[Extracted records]
BEGIN
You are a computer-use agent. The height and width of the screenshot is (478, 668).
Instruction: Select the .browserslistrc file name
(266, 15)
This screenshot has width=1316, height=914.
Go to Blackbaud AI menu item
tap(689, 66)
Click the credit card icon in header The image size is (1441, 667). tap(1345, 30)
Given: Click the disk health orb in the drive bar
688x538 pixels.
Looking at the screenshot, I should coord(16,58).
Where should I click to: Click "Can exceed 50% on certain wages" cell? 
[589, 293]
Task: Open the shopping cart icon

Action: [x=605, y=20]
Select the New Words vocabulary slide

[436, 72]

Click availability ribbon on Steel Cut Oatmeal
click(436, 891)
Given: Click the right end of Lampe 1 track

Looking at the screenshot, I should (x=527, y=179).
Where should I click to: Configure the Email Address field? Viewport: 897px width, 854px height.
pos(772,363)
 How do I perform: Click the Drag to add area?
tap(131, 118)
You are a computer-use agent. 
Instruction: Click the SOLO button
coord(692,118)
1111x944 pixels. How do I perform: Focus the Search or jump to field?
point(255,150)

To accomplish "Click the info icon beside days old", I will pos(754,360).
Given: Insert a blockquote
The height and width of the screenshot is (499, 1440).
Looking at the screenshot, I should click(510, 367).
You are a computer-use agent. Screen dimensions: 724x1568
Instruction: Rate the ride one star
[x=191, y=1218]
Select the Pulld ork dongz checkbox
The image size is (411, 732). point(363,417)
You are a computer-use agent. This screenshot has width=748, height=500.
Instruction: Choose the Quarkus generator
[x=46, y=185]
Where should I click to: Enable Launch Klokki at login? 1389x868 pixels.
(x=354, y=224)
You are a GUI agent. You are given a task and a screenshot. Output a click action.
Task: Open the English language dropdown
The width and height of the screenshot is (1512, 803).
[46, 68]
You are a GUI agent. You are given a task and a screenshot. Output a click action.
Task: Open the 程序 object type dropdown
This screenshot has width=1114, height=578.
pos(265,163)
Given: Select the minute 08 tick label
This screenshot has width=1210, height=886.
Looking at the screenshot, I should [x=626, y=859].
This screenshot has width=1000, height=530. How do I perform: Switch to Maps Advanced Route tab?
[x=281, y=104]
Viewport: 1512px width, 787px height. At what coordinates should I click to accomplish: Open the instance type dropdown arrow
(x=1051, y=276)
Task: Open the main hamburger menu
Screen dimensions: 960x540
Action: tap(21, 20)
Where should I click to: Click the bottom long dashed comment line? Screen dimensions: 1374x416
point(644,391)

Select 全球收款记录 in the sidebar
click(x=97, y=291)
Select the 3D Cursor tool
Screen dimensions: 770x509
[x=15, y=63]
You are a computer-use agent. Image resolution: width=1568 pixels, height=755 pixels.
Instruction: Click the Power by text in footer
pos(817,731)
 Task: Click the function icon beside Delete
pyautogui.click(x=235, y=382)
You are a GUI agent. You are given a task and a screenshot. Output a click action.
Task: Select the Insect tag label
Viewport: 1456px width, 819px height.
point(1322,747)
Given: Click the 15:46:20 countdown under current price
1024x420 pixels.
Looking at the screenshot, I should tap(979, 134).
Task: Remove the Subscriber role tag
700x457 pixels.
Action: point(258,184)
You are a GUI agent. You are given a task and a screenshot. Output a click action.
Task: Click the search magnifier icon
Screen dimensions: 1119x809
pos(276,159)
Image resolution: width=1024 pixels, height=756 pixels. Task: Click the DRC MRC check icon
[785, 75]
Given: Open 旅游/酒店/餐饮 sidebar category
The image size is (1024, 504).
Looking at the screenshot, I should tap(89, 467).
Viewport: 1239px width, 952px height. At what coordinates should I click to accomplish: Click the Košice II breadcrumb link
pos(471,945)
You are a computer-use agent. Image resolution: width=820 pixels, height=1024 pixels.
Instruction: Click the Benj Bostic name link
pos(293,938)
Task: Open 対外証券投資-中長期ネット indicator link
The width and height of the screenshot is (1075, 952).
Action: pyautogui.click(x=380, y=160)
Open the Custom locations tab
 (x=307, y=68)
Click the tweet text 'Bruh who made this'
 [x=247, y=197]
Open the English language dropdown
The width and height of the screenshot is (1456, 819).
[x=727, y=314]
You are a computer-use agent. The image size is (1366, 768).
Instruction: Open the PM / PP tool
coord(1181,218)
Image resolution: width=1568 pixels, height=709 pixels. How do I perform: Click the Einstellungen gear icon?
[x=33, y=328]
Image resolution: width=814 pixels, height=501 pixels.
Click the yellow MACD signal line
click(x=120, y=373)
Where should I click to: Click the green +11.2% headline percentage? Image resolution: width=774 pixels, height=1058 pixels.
END
- PROBLEM TO WORK ON
All entries must be given again exactly.

- ANSWER TO THIS PROBLEM
You are a computer-use agent. The height and width of the screenshot is (478, 668).
Instruction: Select the .browserslistrc file name
(266, 15)
This screenshot has width=1316, height=914.
Go to Blackbaud AI menu item
tap(689, 66)
Click the credit card icon in header The image size is (1441, 667). tap(1345, 30)
Given: Click the disk health orb in the drive bar
688x538 pixels.
Looking at the screenshot, I should coord(16,58).
Where should I click to: Click "Can exceed 50% on certain wages" cell? 
[589, 293]
Task: Open the shopping cart icon

Action: [x=605, y=20]
Select the New Words vocabulary slide

[436, 72]

Click availability ribbon on Steel Cut Oatmeal
click(436, 891)
Given: Click the right end of Lampe 1 track

Looking at the screenshot, I should (x=527, y=179).
Where should I click to: Configure the Email Address field? Viewport: 897px width, 854px height.
pos(772,363)
 How do I perform: Click the Drag to add area?
tap(131, 118)
You are a computer-use agent. 
Instruction: Click the SOLO button
coord(692,118)
1111x944 pixels. How do I perform: Focus the Search or jump to field?
point(255,150)

To accomplish "Click the info icon beside days old", I will pos(754,360).
Given: Insert a blockquote
The height and width of the screenshot is (499, 1440).
Looking at the screenshot, I should click(510, 367).
You are a computer-use agent. Screen dimensions: 724x1568
Instruction: Rate the ride one star
[x=191, y=1218]
Select the Pulld ork dongz checkbox
The image size is (411, 732). point(363,417)
You are a computer-use agent. This screenshot has width=748, height=500.
Instruction: Choose the Quarkus generator
[x=46, y=185]
Where should I click to: Enable Launch Klokki at login? 1389x868 pixels.
(x=354, y=224)
You are a GUI agent. You are given a task and a screenshot. Output a click action.
Task: Open the English language dropdown
The width and height of the screenshot is (1512, 803).
[46, 68]
You are a GUI agent. You are given a task and a screenshot. Output a click action.
Task: Open the 程序 object type dropdown
This screenshot has width=1114, height=578.
pos(265,163)
Given: Select the minute 08 tick label
This screenshot has width=1210, height=886.
Looking at the screenshot, I should [x=626, y=859].
This screenshot has width=1000, height=530. How do I perform: Switch to Maps Advanced Route tab?
[x=281, y=104]
Viewport: 1512px width, 787px height. At what coordinates should I click to accomplish: Open the instance type dropdown arrow
(x=1051, y=276)
Task: Open the main hamburger menu
Screen dimensions: 960x540
Action: tap(21, 20)
Where should I click to: Click the bottom long dashed comment line? Screen dimensions: 1374x416
point(644,391)

Select 全球收款记录 in the sidebar
click(x=97, y=291)
Select the 3D Cursor tool
Screen dimensions: 770x509
[x=15, y=63]
You are a computer-use agent. Image resolution: width=1568 pixels, height=755 pixels.
Instruction: Click the Power by text in footer
pos(817,731)
 Task: Click the function icon beside Delete
pyautogui.click(x=235, y=382)
You are a GUI agent. You are given a task and a screenshot. Output a click action.
Task: Select the Insect tag label
Viewport: 1456px width, 819px height.
point(1322,747)
Given: Click the 15:46:20 countdown under current price
1024x420 pixels.
Looking at the screenshot, I should tap(979, 134).
Task: Remove the Subscriber role tag
700x457 pixels.
Action: point(258,184)
You are a GUI agent. You are given a task and a screenshot. Output a click action.
Task: Click the search magnifier icon
Screen dimensions: 1119x809
pos(276,159)
Image resolution: width=1024 pixels, height=756 pixels. Task: Click the DRC MRC check icon
[785, 75]
Given: Open 旅游/酒店/餐饮 sidebar category
The image size is (1024, 504).
Looking at the screenshot, I should tap(89, 467).
Viewport: 1239px width, 952px height. At what coordinates should I click to accomplish: Click the Košice II breadcrumb link
pos(471,945)
You are a computer-use agent. Image resolution: width=820 pixels, height=1024 pixels.
Instruction: Click the Benj Bostic name link
pos(293,938)
Task: Open 対外証券投資-中長期ネット indicator link
The width and height of the screenshot is (1075, 952).
Action: pyautogui.click(x=380, y=160)
Open the Custom locations tab
 (x=307, y=68)
Click the tweet text 'Bruh who made this'
 [x=247, y=197]
Open the English language dropdown
The width and height of the screenshot is (1456, 819).
[x=727, y=314]
You are a computer-use agent. The image size is (1366, 768).
Instruction: Open the PM / PP tool
coord(1181,218)
Image resolution: width=1568 pixels, height=709 pixels. How do I perform: Click the Einstellungen gear icon?
[x=33, y=328]
Image resolution: width=814 pixels, height=501 pixels.
Click the yellow MACD signal line
click(x=120, y=373)
Where should I click to: Click the green +11.2% headline percentage? Image resolution: width=774 pixels, height=1058 pixels.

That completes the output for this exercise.